Dataset entries:
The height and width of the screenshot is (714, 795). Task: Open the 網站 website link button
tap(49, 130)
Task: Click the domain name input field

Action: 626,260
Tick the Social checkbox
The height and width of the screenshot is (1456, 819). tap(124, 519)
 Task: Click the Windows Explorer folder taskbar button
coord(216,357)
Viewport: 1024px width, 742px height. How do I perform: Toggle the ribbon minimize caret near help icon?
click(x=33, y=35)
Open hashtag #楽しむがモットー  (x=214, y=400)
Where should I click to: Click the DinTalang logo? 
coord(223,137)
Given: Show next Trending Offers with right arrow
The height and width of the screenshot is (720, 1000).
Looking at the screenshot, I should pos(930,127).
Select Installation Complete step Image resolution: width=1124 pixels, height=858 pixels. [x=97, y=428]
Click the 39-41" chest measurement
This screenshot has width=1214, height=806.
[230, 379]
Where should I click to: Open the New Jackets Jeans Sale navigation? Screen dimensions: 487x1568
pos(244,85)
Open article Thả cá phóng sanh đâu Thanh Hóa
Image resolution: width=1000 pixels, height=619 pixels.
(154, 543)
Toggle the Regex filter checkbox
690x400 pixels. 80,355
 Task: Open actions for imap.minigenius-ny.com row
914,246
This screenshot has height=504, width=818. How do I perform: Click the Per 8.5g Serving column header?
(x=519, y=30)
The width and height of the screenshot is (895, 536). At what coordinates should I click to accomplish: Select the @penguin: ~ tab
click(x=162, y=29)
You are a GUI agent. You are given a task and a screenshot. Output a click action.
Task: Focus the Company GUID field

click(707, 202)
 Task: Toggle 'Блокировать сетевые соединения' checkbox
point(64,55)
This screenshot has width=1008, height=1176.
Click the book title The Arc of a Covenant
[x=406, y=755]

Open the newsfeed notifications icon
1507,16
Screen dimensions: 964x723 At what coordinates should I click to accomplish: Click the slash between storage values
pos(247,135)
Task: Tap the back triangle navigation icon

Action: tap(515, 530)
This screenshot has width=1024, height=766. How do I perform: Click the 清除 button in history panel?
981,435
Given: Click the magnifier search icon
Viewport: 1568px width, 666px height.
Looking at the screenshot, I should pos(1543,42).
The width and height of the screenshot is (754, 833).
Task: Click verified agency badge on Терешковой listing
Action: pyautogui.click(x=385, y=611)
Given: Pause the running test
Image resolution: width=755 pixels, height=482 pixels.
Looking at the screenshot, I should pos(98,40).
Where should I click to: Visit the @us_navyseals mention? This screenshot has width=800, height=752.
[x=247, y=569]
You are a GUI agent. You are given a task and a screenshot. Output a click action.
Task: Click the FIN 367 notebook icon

▸ ACTIVITY: Which lines run from the one holding "Task: Click the domain name input field" through the one holding "Given: Show next" in the records above? Repeat them exactly, both included, and nothing more.

▸ OUTPUT FOR THIS EXERCISE:
Task: Click the domain name input field

Action: 626,260
Tick the Social checkbox
The height and width of the screenshot is (1456, 819). tap(124, 519)
 Task: Click the Windows Explorer folder taskbar button
coord(216,357)
Viewport: 1024px width, 742px height. How do I perform: Toggle the ribbon minimize caret near help icon?
click(x=33, y=35)
Open hashtag #楽しむがモットー  (x=214, y=400)
Where should I click to: Click the DinTalang logo? 
coord(223,137)
Given: Show next Trending Offers with right arrow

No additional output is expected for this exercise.